- Data for the task:
_ _ _

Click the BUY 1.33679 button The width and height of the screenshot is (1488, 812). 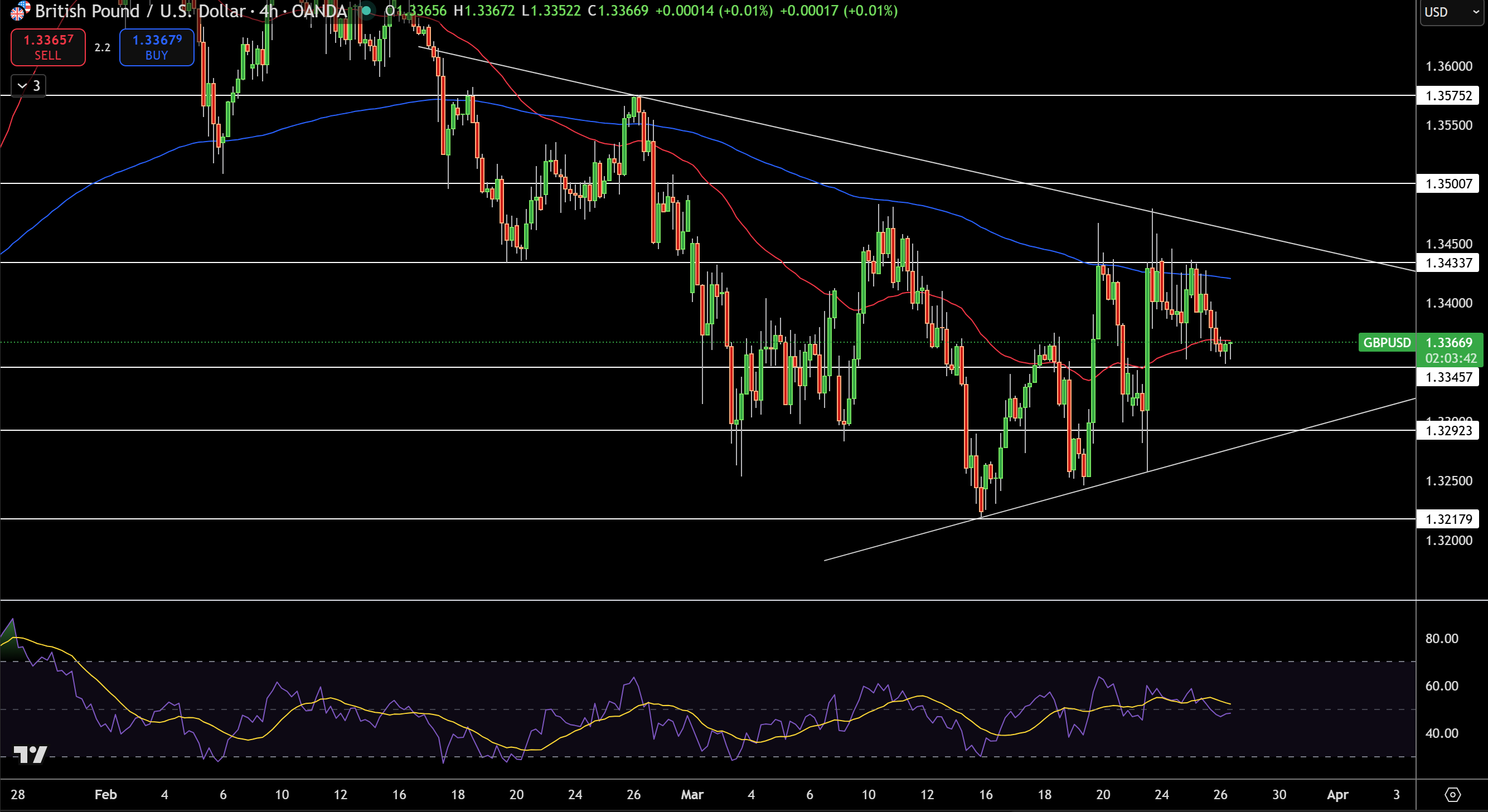pyautogui.click(x=157, y=47)
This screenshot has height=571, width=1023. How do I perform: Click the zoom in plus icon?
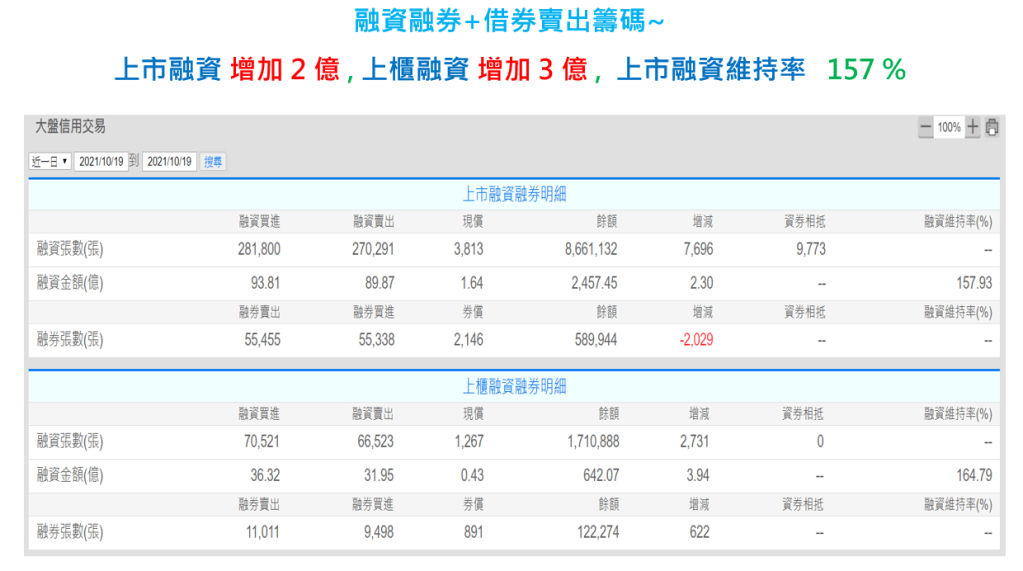973,128
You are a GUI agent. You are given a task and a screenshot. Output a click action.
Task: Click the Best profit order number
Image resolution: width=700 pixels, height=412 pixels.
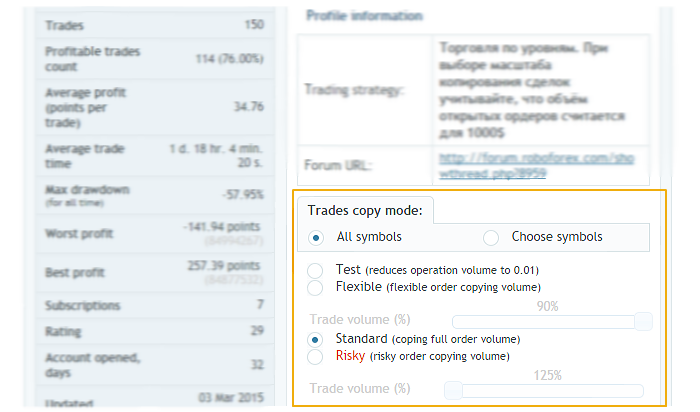235,280
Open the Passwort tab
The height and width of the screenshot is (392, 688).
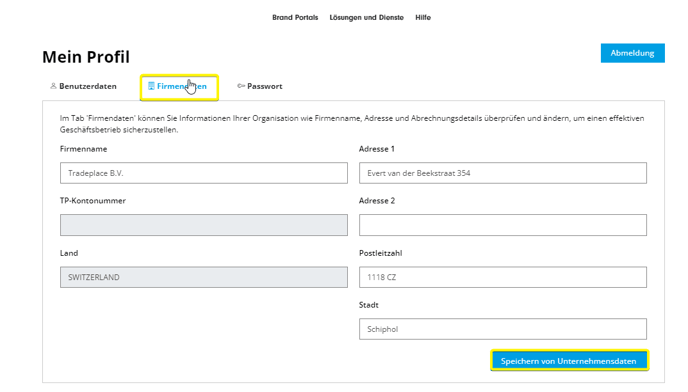pos(260,86)
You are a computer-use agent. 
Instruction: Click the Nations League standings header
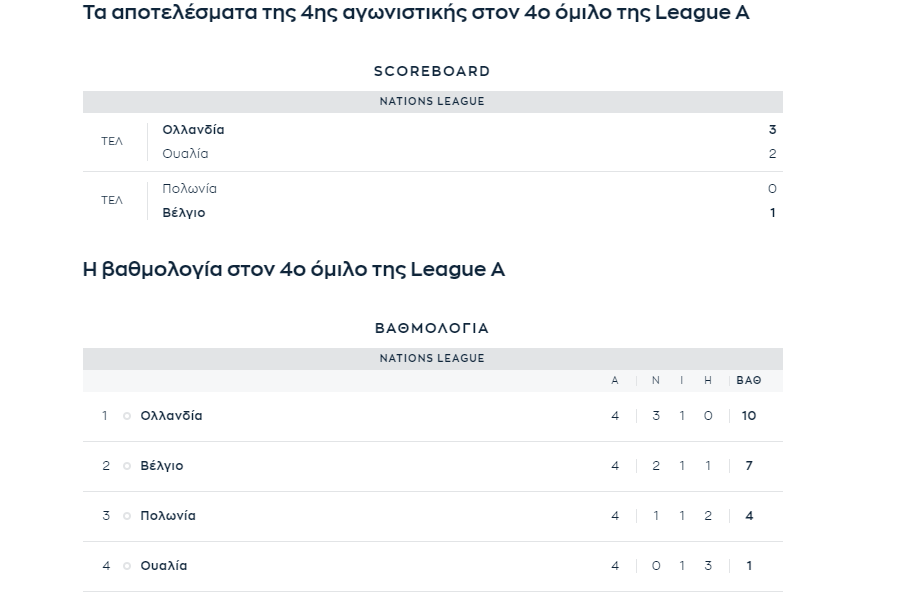pyautogui.click(x=432, y=359)
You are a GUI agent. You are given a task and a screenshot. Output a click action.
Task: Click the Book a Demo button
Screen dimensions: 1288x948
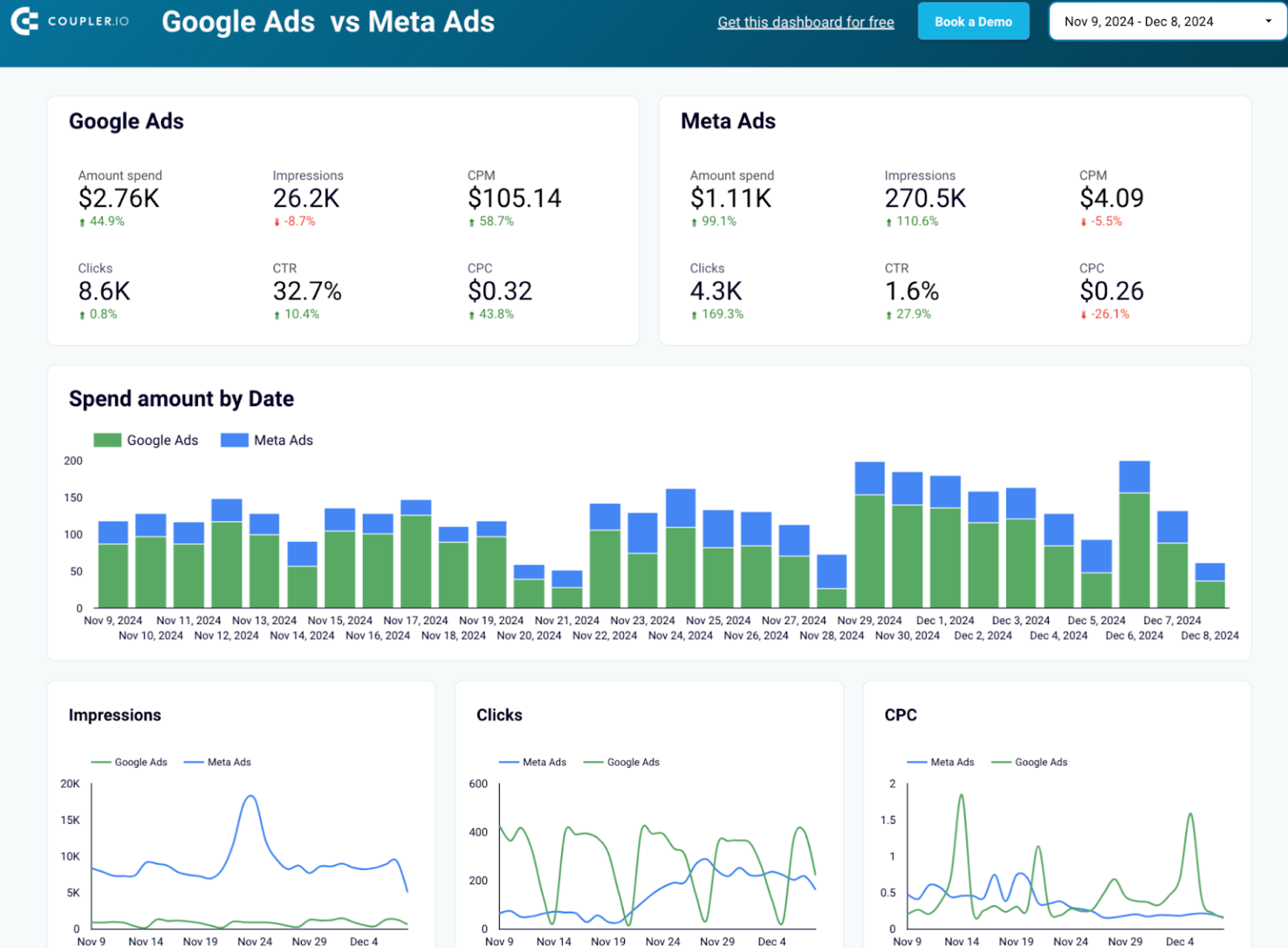coord(973,21)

_ _ _

- Given exercise: Please update the rows from the line containing "This screenshot has" through the last row, inclusive, replacing "screenshot" with "screen capture" and leaving everything else unchanged. Leave the pictures out of your answer.

- Exercise solution:
This screen capture has height=571, width=1023. How do I perform: Click the zoom in plus icon?
973,128
You are a GUI agent. You are given a task and a screen capture. Output a click action.
Task: Click the Best profit order number
Image resolution: width=700 pixels, height=412 pixels.
235,280
Open the Passwort tab
The height and width of the screen capture is (392, 688).
pos(260,86)
You are a computer-use agent. 
Instruction: Click the Nations League standings header
pyautogui.click(x=432, y=359)
You are a GUI agent. You are given a task and a screen capture. Output a click action.
Task: Click the Book a Demo button
Screen dimensions: 1288x948
coord(973,21)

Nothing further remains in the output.